To solve the problem, we will follow these steps: ### Step 1: Calculate the initial charge on the first capacitor The charge \( Q \) on a capacitor is given by the formula: \[ Q = C \times V \] where \( C \) is the capacitance and \( V \) is the potential difference. Given: - Capacitance \( C_1 = 10 \, \mu F = 10 \times 10^{-6} \, F \) - Potential difference \( V_1 = 50 \, V \) Calculating the charge: \[ Q = 10 \times 10^{-6} \, F \times 50 \, V = 500 \, \mu C \] ### Step 2: Determine the total capacitance after connecting the second capacitor When the charged capacitor is connected in parallel with an uncharged capacitor, the total capacitance \( C_{eq} \) is the sum of the capacitances: \[ C_{eq} = C_1 + C_2 \] where \( C_2 \) is the capacitance of the second capacitor. ### Step 3: Use the common potential difference to find the total charge After connecting the second capacitor, the common potential difference becomes \( V_{common} = 20 \, V \).
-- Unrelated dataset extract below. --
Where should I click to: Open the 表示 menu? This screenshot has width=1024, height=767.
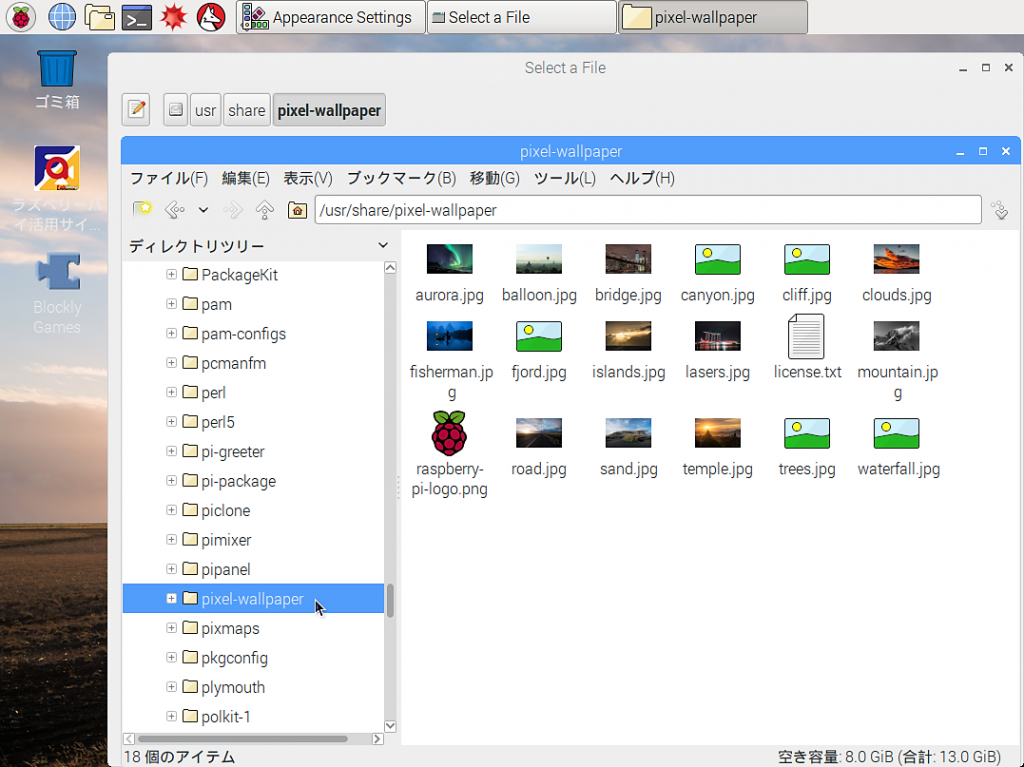[x=305, y=178]
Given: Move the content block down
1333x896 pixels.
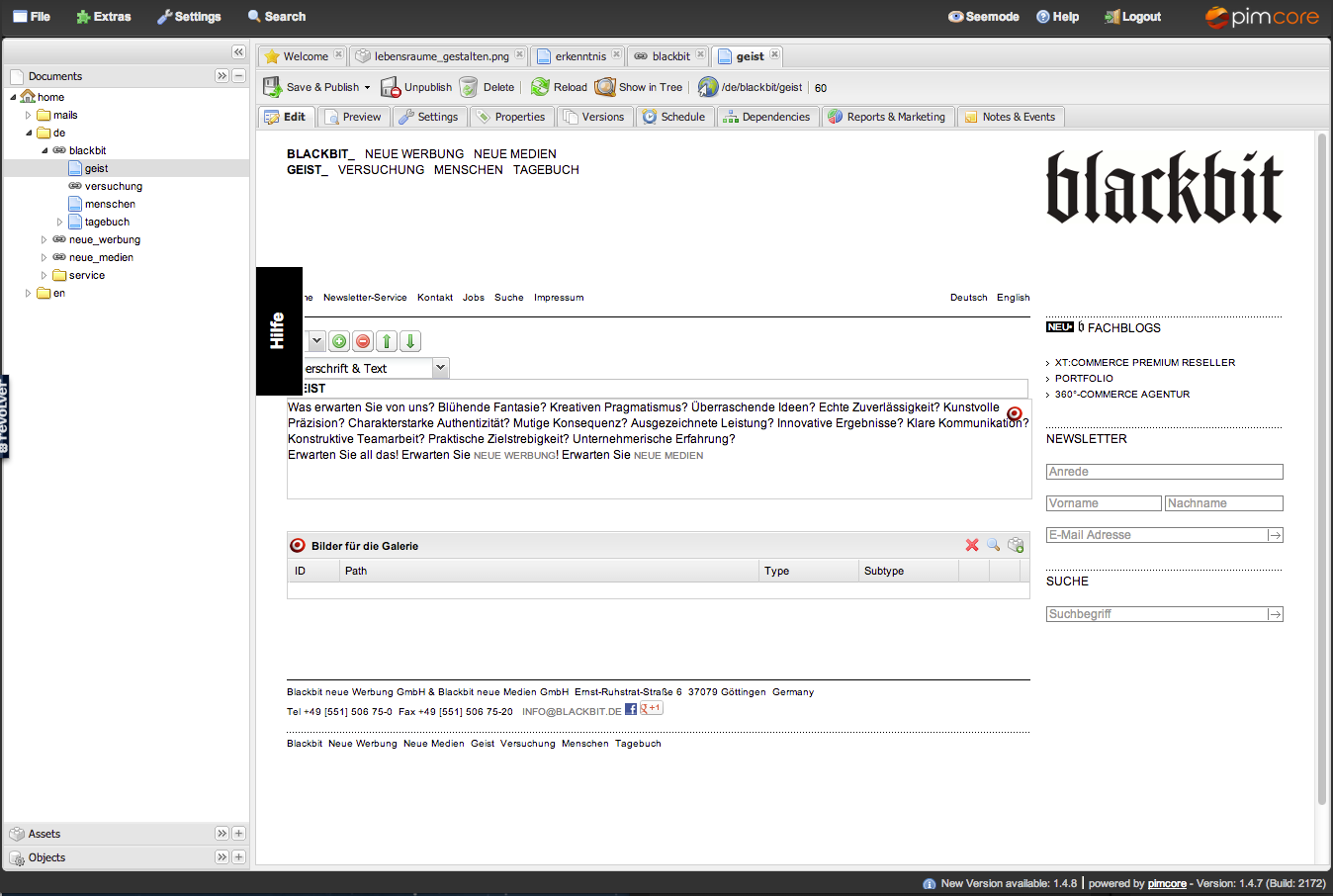Looking at the screenshot, I should pos(409,341).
The total charge in the system remains the same because charge is conserved. Thus, we can write: \[ Q = C_{eq} \times V_{common} \] Substituting the values we have: \[ 500 \, \mu C = (C_1 + C_2) \times 20 \, V \] ### Step 4: Substitute known values and solve for \( C_2 \) Substituting \( C_1 = 10 \, \mu F \): \[ 500 \, \mu C = (10 \, \mu F + C_2) \times 20 \, V \] Rearranging gives: \[ 500 = (10 + C_2) \times 20 \] ### Step 5: Isolate \( C_2 \) Dividing both sides by 20: \[ 25 = 10 + C_2 \] Now, subtracting 10 from both sides: \[ C_2 = 25 - 10 = 15 \, \mu F \] ### Conclusion The capacitance of the second capacitor \( C_2 \) is \( 15 \, \mu F \). ---